● Exercise set:
#1 In the forum post on sieving, rewrite the part that opens with the words containing "Note also that doing" and closes with "at a time).", putting "RAM" in place of "memory".
#2 Answer these about the sieving post:
(a) During re-initialization, what value goes to locations that can't be smooth?
(b) Besides reducing memory, what does doing one side at a time make a lot easier?
(c) According to the post, the cache can't hold even one of what?
#3 Write a continuation of the forum post on sieving from its last sentence.

● Document:
* Begin *

2015-11-16, 16:06   #4
R.D. Silverman

Nov 2003

1D2416 Posts

Quote:
 Originally Posted by paul0 So there is an implicit "match the smooth pairs from both sides" step?
I don't know what you mean by "match the smooth pairs".

Initialize the sieve array. You sieve one side and identify which lattice points might be smooth.
Re-initialize by setting the values of those locations that can't be smooth to -oo, then sieve
the other side. You then identify which points might be smooth on the second side. Finally,
one attempts to factor those candidates that might be smooth on both sides. (i.e. the intersection
of the sub-lattices with just smooth points)

Note also that doing one side at a time reduces memory and makes bucket sieving a lot easier.

Note also that sieving both sides at the same time will increase paging, because the cache can't
hold even one factor base, let alone two, so you will spend a lot of extra time pulling in both
factors bases during sieving (as opposed to one at a time).

* End *

● Data listing:
* Begin *

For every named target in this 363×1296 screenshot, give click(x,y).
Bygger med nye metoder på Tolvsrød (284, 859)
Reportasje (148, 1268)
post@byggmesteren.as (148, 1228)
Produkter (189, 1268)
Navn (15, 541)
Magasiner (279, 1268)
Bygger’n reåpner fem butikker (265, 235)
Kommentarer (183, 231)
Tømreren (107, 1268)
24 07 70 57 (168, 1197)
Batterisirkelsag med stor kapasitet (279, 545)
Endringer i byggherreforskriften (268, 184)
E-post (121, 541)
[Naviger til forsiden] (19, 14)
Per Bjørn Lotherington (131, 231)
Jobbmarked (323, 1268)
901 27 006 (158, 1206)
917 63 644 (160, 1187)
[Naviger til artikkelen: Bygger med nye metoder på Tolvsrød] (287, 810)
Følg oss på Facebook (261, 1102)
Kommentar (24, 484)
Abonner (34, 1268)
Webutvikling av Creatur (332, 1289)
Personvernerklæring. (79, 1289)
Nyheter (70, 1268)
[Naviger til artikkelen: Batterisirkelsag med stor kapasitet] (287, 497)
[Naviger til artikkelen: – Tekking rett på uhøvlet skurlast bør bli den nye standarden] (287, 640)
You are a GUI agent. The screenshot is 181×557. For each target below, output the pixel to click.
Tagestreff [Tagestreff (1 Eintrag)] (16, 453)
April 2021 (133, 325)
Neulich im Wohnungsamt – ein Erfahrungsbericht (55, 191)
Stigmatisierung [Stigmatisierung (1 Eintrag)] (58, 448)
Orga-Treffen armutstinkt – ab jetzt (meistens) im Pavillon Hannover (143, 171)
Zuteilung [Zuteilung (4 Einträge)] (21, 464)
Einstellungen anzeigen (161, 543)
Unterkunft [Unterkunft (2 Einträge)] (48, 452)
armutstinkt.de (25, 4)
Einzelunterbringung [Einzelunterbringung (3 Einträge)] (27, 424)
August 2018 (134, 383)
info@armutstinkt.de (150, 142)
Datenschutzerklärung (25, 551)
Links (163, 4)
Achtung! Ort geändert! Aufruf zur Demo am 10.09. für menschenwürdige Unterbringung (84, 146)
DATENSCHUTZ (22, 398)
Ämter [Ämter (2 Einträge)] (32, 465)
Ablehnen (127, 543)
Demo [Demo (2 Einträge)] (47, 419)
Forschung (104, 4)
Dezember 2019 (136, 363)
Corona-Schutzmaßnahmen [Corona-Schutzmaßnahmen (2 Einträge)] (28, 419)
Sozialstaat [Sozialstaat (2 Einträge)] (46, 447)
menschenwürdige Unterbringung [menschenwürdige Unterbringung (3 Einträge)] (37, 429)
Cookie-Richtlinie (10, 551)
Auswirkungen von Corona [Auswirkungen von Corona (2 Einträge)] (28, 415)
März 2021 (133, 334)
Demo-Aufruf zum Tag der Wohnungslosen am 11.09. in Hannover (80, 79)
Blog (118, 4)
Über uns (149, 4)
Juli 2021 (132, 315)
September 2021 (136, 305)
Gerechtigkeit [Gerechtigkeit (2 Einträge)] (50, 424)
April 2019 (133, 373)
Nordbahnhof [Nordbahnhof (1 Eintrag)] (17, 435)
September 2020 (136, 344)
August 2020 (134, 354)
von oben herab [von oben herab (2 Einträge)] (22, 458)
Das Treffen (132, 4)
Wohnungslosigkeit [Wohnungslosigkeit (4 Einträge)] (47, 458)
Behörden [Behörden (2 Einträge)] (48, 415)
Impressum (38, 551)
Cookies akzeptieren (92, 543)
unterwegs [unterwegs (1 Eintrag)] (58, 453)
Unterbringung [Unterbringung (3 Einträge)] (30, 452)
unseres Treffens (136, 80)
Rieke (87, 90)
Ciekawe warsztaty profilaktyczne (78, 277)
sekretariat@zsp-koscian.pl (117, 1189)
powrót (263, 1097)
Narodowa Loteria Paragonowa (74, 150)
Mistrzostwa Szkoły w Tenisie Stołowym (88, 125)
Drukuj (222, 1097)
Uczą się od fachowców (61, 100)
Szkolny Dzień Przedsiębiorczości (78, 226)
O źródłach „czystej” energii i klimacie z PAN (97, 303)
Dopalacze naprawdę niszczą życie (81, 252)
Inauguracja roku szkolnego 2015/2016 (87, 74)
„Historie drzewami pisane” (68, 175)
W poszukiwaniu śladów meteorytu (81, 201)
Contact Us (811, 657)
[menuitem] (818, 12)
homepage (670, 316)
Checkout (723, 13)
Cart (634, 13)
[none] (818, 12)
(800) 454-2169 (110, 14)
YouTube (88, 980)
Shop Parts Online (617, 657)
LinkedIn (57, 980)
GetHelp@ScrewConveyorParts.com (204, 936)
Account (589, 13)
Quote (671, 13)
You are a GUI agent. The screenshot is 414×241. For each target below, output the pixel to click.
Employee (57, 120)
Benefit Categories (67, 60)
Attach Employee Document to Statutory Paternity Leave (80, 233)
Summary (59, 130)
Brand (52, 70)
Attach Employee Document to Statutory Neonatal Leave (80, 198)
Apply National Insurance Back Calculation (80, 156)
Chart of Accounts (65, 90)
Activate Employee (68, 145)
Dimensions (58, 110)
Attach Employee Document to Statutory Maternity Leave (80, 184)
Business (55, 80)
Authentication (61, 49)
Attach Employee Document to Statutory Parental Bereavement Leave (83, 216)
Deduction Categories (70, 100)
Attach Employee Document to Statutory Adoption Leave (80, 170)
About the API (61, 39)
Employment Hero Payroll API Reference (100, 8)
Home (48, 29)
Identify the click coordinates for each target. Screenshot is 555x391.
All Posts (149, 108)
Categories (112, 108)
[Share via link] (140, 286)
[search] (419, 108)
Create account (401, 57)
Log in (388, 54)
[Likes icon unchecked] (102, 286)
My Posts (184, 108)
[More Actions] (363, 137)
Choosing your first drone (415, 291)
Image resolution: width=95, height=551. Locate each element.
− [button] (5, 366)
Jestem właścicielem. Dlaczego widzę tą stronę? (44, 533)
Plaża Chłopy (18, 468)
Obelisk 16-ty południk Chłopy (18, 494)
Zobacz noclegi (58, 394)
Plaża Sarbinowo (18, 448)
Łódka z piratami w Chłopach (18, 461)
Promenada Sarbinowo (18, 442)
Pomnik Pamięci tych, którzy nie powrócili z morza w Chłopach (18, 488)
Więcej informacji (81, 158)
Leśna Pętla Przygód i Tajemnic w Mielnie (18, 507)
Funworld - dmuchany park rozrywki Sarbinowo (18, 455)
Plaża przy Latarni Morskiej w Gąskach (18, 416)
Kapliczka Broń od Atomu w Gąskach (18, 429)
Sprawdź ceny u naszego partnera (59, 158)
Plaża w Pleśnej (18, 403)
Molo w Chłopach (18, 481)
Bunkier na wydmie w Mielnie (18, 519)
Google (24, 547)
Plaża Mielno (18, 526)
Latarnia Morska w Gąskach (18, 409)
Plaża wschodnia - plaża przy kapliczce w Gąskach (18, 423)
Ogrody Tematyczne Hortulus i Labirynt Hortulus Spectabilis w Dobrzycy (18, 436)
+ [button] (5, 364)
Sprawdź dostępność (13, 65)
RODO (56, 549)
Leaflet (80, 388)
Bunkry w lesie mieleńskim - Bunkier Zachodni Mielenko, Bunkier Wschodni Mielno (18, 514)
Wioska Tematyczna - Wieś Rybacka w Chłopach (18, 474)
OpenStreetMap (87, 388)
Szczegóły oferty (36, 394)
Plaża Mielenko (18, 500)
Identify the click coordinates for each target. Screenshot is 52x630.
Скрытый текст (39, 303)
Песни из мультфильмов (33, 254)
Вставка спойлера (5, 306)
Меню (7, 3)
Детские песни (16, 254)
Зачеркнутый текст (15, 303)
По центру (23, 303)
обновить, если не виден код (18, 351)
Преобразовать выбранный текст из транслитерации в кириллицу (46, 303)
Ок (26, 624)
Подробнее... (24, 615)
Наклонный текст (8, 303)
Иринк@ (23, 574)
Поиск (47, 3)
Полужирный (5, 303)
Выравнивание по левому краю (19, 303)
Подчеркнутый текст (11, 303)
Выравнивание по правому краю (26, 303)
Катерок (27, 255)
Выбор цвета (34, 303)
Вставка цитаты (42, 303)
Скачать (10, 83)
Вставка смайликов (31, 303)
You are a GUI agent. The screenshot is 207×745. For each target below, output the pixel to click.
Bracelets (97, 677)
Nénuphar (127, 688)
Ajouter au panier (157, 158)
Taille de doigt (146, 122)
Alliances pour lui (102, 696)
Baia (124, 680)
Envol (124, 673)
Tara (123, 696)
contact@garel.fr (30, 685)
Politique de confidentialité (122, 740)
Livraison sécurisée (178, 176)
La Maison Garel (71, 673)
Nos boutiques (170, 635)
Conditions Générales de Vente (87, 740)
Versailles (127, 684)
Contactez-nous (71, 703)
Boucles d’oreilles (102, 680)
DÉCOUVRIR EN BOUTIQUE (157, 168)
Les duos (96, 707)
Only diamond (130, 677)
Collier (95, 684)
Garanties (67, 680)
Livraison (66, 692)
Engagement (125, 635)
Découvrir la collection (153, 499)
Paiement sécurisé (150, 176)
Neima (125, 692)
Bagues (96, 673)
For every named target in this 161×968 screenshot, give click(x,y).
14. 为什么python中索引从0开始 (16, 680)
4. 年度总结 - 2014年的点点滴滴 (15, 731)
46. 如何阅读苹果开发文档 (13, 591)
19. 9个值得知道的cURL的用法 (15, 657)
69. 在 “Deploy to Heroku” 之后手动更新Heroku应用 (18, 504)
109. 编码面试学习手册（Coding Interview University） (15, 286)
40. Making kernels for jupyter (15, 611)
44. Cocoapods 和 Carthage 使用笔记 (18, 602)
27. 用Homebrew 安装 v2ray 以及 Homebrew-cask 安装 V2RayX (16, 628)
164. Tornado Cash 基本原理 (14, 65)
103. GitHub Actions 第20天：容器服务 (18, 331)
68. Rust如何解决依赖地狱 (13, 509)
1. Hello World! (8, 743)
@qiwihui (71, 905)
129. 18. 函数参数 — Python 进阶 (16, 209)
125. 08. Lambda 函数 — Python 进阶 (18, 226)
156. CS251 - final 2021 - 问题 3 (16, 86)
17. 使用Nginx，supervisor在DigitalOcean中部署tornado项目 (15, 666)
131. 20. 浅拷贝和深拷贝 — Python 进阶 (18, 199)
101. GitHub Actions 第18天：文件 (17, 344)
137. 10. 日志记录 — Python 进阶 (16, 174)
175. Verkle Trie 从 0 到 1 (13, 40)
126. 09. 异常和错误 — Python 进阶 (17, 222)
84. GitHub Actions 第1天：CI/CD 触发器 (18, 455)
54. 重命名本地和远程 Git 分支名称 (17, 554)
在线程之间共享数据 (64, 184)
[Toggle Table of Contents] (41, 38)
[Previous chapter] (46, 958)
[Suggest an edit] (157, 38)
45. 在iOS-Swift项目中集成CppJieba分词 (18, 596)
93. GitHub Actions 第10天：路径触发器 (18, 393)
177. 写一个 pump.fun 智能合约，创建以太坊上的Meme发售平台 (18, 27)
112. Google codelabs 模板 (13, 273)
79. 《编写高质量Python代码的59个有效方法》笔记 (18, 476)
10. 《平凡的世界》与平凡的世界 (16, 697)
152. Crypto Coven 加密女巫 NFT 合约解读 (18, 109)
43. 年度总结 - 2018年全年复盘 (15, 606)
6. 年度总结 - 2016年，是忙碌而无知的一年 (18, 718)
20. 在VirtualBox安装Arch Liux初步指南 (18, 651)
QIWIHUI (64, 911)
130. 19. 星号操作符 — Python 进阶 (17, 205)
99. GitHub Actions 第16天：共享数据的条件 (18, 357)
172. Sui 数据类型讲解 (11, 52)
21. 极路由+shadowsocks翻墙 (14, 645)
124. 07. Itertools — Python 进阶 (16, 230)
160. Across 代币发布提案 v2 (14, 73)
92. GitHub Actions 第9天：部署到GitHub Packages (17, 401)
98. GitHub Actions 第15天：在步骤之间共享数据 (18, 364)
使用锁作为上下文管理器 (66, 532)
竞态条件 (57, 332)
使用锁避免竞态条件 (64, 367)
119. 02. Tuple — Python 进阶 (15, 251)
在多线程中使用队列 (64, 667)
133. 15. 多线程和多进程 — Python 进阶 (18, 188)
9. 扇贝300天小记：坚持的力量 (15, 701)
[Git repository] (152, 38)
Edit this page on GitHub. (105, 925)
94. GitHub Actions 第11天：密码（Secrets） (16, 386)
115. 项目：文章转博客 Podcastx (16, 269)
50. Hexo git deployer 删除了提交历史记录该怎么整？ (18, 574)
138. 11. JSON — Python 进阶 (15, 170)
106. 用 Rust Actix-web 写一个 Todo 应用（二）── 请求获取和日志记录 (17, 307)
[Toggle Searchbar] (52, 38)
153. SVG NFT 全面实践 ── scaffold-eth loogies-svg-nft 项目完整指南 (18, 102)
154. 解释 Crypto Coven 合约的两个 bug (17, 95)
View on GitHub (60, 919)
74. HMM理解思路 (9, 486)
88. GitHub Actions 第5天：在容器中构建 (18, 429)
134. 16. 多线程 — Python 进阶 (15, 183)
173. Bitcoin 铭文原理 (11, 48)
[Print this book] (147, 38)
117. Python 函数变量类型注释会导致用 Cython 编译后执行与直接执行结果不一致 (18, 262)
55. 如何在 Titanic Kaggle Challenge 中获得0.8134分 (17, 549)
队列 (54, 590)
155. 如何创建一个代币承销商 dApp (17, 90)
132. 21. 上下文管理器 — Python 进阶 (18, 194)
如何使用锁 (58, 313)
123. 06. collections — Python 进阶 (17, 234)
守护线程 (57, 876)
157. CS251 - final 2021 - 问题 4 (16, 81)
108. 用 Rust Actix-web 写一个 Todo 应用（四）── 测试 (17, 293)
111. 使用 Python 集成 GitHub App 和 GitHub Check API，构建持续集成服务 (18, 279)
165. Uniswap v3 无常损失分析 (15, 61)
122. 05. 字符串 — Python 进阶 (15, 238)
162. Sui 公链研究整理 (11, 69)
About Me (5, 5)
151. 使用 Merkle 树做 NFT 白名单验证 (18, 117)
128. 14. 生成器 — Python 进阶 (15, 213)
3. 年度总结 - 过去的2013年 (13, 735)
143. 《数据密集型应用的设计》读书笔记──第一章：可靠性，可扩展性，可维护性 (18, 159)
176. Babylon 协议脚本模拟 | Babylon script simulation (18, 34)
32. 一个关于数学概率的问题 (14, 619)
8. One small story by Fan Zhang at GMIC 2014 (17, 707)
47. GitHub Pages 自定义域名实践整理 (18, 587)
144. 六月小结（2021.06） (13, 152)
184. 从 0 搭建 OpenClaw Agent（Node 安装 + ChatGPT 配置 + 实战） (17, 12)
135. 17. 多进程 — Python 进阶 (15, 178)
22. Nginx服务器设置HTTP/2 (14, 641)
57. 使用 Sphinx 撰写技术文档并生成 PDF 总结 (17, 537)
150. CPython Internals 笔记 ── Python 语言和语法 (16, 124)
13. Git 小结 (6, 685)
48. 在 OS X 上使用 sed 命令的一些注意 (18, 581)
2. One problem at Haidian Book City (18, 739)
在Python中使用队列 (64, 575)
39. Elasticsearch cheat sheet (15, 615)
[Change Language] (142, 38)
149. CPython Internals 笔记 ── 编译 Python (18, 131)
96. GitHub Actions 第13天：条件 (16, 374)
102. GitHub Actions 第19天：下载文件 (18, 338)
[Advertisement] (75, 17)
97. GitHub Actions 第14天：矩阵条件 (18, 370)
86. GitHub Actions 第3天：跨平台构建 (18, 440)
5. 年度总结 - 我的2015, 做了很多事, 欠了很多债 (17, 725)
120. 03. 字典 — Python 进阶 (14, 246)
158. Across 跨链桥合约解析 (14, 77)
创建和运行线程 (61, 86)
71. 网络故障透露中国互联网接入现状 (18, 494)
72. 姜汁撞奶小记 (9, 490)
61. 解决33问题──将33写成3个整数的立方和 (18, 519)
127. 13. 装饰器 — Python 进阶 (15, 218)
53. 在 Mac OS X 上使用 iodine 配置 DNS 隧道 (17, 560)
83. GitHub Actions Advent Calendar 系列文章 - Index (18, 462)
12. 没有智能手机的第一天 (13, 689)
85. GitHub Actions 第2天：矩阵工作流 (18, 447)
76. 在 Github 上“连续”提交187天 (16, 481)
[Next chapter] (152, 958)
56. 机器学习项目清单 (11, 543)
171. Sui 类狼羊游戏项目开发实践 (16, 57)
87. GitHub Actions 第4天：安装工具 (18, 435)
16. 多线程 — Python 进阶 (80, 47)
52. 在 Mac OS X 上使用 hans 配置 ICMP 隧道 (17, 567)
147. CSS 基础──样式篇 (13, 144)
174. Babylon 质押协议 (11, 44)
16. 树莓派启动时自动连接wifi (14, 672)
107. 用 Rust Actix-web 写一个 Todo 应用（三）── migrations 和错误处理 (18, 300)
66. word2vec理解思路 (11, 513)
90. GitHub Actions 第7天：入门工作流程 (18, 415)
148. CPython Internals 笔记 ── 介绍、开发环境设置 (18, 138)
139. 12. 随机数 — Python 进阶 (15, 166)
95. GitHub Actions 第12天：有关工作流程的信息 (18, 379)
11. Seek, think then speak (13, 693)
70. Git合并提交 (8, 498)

* End *

● Task-by-task results:
#1
Note also that doing one side at a time reduces RAM and makes bucket sieving a lot easier.

Note also that sieving both sides at the same time will increase paging, because the cache can't
hold even one factor base, let alone two, so you will spend a lot of extra time pulling in both
factors bases during sieving (as opposed to one at a time).

#2
(a) -oo
(b) Bucket sieving
(c) A factor base

#3
Give us some data. How long do you take to process a single special-q? Specify the size of your
factor base and the size of the sieve region. We can then let you know whether your siever
competes with others in terms of performance.

The time it spends should be directly proportional to the size of the sieve array times loglog(pmax)
where pmax is the largest prime in the factor base. The constant will change according to the speed
of your processor, size of cache, size of memory and whether you have one, two, or three LP on each side,
as well as the cleverness of your code.

Last fiddled with by R.D. Silverman on 2015-11-16 at 16:13

2015-11-16, 16:11   #5
paul0

Sep 2011

3·19 Posts

Quote:
 Originally Posted by R.D. Silverman I don't know what you mean by "match the smooth pairs".
Oh, I was assuming that the two sides are sieved separately, as in two different memory allocations, producing two different sets of smooth pairs. It's clearer to me now. Thanks.

2015-11-18, 13:58   #6
paul0

Sep 2011

1110012 Posts

Quote:
 Originally Posted by R.D. Silverman Give us some data. How long do you take to process a single special-q? Specify the size of your factor base and the size of the sieve region. We can then let you know whether your siever competes with others in terms of performance.
I like to point out that for now, my NFS implementation is a learning (toy) experiment. It won't be made to compete.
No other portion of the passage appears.